[Material supplied]:
§ §

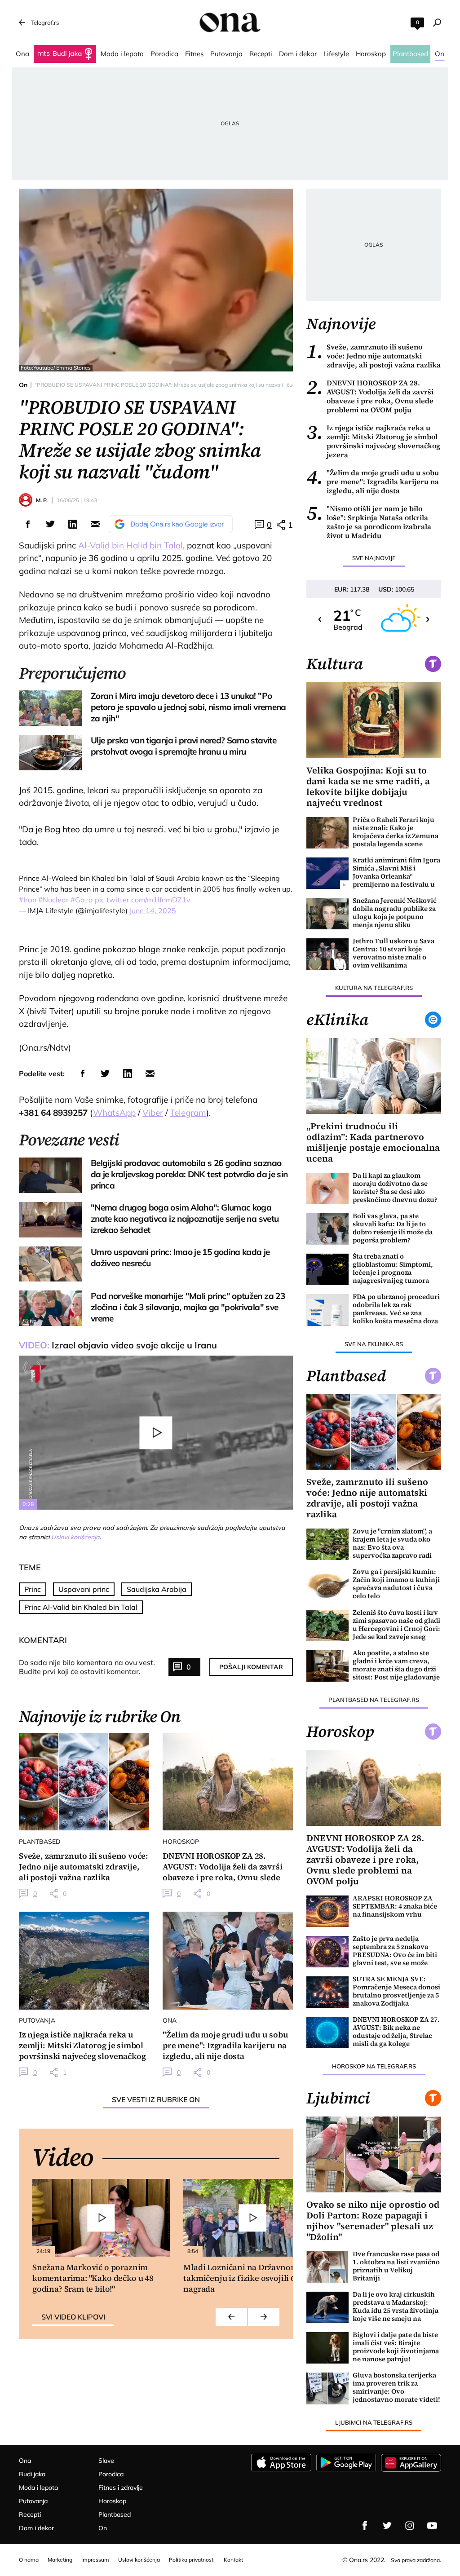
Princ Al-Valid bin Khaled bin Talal (80, 1607)
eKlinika (337, 1019)
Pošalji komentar (251, 1667)
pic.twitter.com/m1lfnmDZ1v (142, 899)
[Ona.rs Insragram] (410, 2526)
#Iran (27, 899)
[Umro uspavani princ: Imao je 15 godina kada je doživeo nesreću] (50, 1264)
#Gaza (82, 899)
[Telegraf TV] (432, 2526)
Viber (152, 1112)
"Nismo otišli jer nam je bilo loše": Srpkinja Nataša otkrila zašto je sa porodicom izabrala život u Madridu (368, 522)
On (23, 385)
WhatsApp (114, 1112)
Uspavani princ (83, 1589)
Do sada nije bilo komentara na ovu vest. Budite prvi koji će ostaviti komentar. (87, 1667)
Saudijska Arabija (156, 1589)
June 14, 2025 (152, 910)
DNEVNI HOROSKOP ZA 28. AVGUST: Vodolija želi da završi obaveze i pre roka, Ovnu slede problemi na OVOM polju (369, 396)
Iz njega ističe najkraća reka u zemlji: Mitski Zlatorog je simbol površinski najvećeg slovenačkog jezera (373, 441)
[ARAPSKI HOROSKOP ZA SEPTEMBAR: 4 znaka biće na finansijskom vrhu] (327, 1911)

§ §

[To do]: In the records above, locate the line that contains "Uspavani princ (83, 1589)". Repeat it and every line after it, exactly, and nothing else.

[Solution for this problem]:
Uspavani princ (83, 1589)
Do sada nije bilo komentara na ovu vest. Budite prvi koji će ostaviti komentar. (87, 1667)
Saudijska Arabija (156, 1589)
June 14, 2025 (152, 910)
DNEVNI HOROSKOP ZA 28. AVGUST: Vodolija želi da završi obaveze i pre roka, Ovnu slede problemi na OVOM polju (369, 396)
Iz njega ističe najkraća reka u zemlji: Mitski Zlatorog je simbol površinski najvećeg slovenačkog jezera (373, 441)
[ARAPSKI HOROSKOP ZA SEPTEMBAR: 4 znaka biće na finansijskom vrhu] (327, 1911)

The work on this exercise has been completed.